I consider driving the wallet up to him at the winery, but with the trip upvalley and back, it will be an hour out of my day and I have tons of school work to do. I sit down at my computer, and forget about the wallet.
Until I get his phone call. He says, “I left my wallet at home and I have no way to pay for lunch and I’m hungry!” He is middle-aged, but a five-year-old at the same time, ruled by his stomach.
“I know. I found it on the dining room table,” I tell him. “Do you want me to bring it up to you?”
“Well…” he pauses, sweetly.
His mind is a contradiction. He knows the classes and names of all the American aircraft carriers. He can give you a lecture on the succession of medieval French royalty. He can make ketchup from 30 pounds of homegrown tomatoes using a pressure canner. But if you ask him where his wallet is, he is hopeless.
The pause is only the pretense of the desire not to inconvenience me.
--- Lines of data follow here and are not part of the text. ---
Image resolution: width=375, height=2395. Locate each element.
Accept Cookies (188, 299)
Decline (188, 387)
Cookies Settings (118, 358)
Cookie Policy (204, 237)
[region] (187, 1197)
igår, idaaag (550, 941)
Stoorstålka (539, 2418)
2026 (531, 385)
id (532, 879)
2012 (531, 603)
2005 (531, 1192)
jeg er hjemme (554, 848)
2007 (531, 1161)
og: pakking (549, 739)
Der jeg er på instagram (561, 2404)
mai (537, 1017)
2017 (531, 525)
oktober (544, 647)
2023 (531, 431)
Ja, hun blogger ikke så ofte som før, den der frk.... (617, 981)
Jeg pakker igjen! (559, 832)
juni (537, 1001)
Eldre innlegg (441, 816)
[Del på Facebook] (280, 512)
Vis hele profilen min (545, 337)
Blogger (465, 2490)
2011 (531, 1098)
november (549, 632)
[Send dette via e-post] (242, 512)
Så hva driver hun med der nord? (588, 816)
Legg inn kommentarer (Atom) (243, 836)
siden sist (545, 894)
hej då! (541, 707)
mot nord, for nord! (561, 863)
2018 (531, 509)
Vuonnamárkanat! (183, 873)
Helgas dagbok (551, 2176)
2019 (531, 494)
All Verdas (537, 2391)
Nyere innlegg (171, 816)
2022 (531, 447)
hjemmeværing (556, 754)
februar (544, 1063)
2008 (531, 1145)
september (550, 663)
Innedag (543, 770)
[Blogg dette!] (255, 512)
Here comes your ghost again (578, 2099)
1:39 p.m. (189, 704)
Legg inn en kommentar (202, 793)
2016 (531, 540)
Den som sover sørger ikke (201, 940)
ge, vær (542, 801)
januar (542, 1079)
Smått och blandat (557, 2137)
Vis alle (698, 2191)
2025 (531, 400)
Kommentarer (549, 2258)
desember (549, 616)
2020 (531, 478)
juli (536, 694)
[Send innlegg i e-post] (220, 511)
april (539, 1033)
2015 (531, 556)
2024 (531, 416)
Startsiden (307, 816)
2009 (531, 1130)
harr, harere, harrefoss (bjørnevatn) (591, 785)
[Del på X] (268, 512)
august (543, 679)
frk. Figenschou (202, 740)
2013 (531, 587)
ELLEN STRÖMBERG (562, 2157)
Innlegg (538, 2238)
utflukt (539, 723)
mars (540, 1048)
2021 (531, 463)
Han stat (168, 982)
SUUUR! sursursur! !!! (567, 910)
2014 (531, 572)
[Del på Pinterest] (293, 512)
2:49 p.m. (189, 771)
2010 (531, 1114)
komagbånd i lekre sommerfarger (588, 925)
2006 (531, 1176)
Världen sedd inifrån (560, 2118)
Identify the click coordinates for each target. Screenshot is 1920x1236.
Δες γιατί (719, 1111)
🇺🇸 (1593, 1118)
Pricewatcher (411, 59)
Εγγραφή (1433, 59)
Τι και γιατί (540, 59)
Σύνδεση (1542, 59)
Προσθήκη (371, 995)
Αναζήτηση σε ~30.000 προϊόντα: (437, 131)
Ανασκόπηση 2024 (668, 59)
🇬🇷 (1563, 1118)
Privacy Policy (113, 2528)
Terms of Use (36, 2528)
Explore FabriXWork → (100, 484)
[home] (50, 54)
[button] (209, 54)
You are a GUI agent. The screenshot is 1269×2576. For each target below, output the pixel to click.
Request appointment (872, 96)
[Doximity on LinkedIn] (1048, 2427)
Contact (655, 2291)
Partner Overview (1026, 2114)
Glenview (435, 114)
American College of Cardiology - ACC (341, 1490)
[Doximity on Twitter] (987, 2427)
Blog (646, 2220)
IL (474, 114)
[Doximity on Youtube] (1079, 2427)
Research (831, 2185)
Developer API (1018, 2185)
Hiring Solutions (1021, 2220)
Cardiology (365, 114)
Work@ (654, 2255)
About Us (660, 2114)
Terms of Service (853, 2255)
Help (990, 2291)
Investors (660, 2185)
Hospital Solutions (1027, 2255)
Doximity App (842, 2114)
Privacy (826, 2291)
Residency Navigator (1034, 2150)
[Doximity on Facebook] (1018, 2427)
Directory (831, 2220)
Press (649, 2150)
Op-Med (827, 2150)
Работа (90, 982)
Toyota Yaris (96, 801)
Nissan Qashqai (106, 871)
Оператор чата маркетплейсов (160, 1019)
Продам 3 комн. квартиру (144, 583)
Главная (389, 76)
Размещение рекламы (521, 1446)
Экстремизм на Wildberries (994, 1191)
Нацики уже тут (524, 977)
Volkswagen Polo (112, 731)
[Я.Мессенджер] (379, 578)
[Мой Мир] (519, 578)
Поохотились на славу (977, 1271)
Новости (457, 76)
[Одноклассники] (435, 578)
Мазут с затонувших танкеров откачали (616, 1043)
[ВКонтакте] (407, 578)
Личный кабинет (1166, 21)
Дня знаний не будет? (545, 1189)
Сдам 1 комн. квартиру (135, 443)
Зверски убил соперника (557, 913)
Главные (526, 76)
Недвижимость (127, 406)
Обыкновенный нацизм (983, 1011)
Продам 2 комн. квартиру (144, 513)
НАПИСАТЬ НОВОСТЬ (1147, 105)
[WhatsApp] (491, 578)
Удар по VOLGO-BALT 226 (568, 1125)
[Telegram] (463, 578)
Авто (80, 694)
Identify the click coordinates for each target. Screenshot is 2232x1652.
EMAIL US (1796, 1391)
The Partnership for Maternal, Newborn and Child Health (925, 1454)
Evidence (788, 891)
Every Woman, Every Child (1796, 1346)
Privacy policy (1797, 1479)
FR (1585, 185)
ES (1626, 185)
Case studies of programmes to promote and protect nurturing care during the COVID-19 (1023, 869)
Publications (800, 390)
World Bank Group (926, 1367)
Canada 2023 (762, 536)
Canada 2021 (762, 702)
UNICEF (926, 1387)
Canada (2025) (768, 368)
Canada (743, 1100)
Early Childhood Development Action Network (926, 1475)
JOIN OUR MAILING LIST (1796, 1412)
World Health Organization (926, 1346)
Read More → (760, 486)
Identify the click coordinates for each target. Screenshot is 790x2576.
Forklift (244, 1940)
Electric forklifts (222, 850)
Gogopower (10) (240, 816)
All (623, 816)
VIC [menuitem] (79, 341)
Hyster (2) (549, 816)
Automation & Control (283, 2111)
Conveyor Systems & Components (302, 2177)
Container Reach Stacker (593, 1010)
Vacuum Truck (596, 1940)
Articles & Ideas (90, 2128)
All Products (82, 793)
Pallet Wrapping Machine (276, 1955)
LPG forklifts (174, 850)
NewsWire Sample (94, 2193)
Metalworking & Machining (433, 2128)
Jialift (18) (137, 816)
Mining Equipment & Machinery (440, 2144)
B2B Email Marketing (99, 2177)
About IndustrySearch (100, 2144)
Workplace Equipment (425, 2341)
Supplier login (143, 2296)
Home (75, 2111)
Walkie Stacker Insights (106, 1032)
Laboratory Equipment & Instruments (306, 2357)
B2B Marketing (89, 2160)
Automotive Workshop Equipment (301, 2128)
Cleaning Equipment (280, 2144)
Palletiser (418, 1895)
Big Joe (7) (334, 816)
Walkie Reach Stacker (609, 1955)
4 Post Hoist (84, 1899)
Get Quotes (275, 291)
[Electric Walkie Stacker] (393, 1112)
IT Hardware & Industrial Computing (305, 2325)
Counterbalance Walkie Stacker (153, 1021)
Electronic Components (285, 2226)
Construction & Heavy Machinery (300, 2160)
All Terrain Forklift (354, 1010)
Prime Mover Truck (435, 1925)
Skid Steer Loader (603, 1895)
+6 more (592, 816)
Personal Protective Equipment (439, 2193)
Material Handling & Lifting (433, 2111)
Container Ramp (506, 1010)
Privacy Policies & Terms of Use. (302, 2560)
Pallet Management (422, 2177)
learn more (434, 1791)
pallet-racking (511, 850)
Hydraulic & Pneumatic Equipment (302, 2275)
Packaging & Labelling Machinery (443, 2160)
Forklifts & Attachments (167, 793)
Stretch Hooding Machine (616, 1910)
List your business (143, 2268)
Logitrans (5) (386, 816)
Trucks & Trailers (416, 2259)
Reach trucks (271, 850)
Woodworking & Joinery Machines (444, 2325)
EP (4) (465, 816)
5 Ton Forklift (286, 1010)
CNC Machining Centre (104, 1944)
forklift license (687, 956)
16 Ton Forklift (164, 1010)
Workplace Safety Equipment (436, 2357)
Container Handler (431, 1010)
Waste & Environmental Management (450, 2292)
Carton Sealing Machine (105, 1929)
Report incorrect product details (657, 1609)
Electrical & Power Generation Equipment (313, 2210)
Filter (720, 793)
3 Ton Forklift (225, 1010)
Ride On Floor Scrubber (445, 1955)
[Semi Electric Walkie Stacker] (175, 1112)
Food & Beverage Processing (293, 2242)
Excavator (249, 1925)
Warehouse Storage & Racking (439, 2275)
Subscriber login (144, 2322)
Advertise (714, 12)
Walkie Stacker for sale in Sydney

It’s adorable. I sigh in mock exasperation and then crack. I tell him, “I’ll be there in 20 minutes.”
This isn’t the first time he has forgotten something that I’ve had to recover. I’ve had to drive up his laptop, his driver’s license, important documents, and lots of other things. He sometimes leaves his cell phone at home, but he doesn’t bother with that because not having it is more of a relief than an inconvenience. And, the Apple watch I bought him last year for Christmas is left on his nightstand more days than it is not.
At the winery, I swiftly walk to his office and enter. He sees me and smiles affectionately. I say, “Hello,” and walk to his desk to give him his wallet. “Now you won’t be hungry,” I say.
“Thank you,” he says with a smile. And I leave.
On the way back down the Silverado Trail, I think about how I have one hour less of the day to do my school work. I complain to myself, but the complaint is only a thin veneer. Honestly, I am never happier than when I am taking care of him. It’s a bland form of domesticity, but it’s also the American dream.
When he comes home at night, I keep a cold bottle of rosé in the fridge and bring up the papers from the bottom of the driveway and place them on the coffee table for him to read. I make dinner. We eat dinner together and talk about the day, or the names and classes of all the American aircraft carriers, or the succession of medieval French royalty, or why that batch of ketchup turned out so thin. (We think he didn’t reduce it enough.)
At a time when there seems so little to be thankful for, I have never been more thankful than now for his presence in my life. Taking care of someone, and then seeing that person flourish and thrive in the world as a result of your care and companionship, is the most fulfilling thing a human can do.
The coming winter is going to be the most challenging time America has seen in three generations. But with the two of us together (three counting the cat) in our house across from Lakeview Park, we’ll be just fine.